What the task requires →
For the records below, give the number of lines in which "computer" appears, and add nothing else.

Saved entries
----------------------------------------

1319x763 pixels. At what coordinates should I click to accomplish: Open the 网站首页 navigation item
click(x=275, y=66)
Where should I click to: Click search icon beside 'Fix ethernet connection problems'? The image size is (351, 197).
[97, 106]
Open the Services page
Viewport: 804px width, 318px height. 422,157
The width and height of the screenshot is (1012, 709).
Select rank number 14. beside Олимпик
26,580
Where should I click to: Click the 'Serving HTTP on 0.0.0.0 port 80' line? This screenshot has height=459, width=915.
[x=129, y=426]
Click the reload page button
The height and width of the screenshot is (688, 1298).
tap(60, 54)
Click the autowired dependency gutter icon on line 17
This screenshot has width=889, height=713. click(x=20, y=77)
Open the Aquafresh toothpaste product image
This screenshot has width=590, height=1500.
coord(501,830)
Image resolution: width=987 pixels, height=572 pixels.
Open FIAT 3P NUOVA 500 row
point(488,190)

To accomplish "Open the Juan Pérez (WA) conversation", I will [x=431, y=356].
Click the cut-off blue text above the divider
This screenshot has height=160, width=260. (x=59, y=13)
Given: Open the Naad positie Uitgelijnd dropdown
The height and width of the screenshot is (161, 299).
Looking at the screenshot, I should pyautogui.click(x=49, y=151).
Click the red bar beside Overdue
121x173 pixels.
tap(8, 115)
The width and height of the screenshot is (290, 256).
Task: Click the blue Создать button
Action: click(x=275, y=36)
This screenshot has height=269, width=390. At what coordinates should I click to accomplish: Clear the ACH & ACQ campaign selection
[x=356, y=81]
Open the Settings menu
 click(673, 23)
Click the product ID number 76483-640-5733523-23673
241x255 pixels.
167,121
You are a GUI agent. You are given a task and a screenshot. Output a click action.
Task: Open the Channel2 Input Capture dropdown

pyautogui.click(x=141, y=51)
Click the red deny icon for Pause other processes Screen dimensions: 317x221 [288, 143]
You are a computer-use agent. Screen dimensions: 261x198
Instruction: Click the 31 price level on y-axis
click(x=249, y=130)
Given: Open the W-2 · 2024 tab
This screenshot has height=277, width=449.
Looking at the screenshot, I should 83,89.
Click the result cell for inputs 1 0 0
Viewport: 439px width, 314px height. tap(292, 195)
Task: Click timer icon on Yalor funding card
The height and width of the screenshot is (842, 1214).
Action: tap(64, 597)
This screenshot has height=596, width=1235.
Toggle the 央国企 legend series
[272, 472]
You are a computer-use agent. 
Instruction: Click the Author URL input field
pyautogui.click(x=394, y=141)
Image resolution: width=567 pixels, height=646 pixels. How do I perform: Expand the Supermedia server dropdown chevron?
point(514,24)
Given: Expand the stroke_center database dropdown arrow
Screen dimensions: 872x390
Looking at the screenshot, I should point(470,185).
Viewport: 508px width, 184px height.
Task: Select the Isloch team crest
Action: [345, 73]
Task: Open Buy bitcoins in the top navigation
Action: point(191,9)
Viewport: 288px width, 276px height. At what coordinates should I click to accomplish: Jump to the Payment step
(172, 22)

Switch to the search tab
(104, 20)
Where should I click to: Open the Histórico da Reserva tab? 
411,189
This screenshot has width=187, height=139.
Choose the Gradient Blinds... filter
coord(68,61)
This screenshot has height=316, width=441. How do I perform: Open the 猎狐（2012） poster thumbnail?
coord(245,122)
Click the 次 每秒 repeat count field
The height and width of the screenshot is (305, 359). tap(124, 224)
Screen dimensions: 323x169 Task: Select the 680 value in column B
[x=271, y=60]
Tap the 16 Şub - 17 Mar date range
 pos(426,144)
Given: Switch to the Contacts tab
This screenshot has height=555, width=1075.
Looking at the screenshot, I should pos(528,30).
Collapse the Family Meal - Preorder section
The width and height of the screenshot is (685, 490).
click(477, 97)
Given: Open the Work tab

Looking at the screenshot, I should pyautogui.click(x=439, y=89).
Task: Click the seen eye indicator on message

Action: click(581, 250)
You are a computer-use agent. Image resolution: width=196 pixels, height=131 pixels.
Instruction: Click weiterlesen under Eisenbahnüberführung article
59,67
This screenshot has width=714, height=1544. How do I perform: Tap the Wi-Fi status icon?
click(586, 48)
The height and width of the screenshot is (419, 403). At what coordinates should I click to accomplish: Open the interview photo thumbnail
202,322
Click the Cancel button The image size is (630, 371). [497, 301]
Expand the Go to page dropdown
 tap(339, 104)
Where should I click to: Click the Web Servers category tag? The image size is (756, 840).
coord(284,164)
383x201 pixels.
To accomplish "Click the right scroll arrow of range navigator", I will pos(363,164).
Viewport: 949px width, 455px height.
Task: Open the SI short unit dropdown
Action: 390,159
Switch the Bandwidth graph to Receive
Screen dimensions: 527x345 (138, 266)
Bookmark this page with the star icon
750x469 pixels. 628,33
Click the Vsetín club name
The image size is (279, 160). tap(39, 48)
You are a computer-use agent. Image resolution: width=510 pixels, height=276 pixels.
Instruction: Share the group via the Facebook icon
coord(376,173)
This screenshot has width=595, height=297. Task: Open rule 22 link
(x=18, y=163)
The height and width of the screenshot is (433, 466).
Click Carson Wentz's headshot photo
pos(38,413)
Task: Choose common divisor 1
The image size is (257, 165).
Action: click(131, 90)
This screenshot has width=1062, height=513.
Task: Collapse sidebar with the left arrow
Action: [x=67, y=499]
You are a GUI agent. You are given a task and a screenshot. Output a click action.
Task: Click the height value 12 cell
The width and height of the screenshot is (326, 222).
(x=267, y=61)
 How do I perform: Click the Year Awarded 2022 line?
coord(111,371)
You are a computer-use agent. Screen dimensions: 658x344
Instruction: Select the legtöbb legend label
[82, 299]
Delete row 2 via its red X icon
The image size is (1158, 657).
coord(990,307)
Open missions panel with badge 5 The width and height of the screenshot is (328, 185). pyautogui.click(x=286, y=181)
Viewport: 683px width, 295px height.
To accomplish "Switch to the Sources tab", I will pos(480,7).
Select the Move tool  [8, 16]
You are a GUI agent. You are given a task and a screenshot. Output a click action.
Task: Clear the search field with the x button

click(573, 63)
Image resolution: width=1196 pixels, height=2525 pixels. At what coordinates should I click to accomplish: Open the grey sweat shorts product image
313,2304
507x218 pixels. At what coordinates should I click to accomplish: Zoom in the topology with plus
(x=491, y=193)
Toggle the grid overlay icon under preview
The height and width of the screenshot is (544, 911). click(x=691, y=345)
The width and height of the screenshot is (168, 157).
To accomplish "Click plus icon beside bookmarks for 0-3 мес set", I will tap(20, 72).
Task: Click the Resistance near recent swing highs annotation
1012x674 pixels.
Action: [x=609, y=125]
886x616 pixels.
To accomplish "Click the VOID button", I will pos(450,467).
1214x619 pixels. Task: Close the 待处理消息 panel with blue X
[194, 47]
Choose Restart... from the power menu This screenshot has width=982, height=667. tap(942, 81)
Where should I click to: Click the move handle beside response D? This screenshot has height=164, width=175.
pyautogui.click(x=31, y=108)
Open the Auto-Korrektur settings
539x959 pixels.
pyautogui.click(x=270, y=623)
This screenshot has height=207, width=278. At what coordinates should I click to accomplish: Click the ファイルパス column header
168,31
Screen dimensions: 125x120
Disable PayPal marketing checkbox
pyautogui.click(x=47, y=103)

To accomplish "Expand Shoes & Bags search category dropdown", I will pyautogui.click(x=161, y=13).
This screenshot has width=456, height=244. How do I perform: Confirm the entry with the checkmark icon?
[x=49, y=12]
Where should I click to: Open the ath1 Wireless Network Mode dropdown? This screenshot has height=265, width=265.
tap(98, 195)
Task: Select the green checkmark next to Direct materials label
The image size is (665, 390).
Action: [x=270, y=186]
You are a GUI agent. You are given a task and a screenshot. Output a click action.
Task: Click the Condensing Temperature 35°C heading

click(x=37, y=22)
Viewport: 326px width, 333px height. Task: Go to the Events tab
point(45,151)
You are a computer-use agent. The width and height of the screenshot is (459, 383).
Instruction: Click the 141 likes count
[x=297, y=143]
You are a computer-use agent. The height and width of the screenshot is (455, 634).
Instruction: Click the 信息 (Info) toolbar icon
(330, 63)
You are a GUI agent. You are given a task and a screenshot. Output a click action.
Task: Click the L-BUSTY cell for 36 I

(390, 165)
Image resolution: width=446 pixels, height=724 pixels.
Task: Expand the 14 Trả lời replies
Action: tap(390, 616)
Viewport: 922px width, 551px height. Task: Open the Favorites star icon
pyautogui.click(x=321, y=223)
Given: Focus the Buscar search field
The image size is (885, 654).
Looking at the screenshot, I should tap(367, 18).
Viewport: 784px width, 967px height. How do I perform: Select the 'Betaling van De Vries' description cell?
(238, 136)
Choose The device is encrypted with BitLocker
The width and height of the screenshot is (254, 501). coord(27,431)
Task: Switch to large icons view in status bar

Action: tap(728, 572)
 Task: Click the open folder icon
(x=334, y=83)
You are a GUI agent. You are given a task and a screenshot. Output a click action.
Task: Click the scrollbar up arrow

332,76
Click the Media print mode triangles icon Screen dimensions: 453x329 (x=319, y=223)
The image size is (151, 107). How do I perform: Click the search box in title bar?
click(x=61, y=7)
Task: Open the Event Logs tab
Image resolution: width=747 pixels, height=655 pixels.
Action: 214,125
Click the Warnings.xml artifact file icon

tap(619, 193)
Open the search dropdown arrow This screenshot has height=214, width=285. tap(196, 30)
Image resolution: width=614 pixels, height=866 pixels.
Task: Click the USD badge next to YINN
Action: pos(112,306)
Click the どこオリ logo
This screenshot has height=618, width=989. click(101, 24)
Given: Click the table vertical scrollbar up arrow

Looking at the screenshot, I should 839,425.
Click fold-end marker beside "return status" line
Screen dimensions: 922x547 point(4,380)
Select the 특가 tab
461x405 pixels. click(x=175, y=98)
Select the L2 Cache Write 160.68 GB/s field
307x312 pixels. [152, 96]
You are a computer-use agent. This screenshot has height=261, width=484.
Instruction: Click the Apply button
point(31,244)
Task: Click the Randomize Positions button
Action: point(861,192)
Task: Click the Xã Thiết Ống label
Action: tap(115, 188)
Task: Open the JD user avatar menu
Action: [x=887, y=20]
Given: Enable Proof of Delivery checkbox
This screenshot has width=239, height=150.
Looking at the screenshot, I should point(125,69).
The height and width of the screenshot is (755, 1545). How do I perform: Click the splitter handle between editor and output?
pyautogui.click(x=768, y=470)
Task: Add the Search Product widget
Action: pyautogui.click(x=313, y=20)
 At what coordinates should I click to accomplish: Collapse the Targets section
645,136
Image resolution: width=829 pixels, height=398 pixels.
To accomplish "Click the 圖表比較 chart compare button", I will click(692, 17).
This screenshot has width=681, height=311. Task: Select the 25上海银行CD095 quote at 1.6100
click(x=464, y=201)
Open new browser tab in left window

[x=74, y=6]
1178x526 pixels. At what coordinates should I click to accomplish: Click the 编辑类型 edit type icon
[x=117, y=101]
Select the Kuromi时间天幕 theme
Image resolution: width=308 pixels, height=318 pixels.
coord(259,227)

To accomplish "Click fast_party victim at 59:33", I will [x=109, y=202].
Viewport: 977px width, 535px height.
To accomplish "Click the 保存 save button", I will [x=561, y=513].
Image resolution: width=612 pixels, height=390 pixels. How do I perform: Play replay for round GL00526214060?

----------------------------------------

Solution below →
8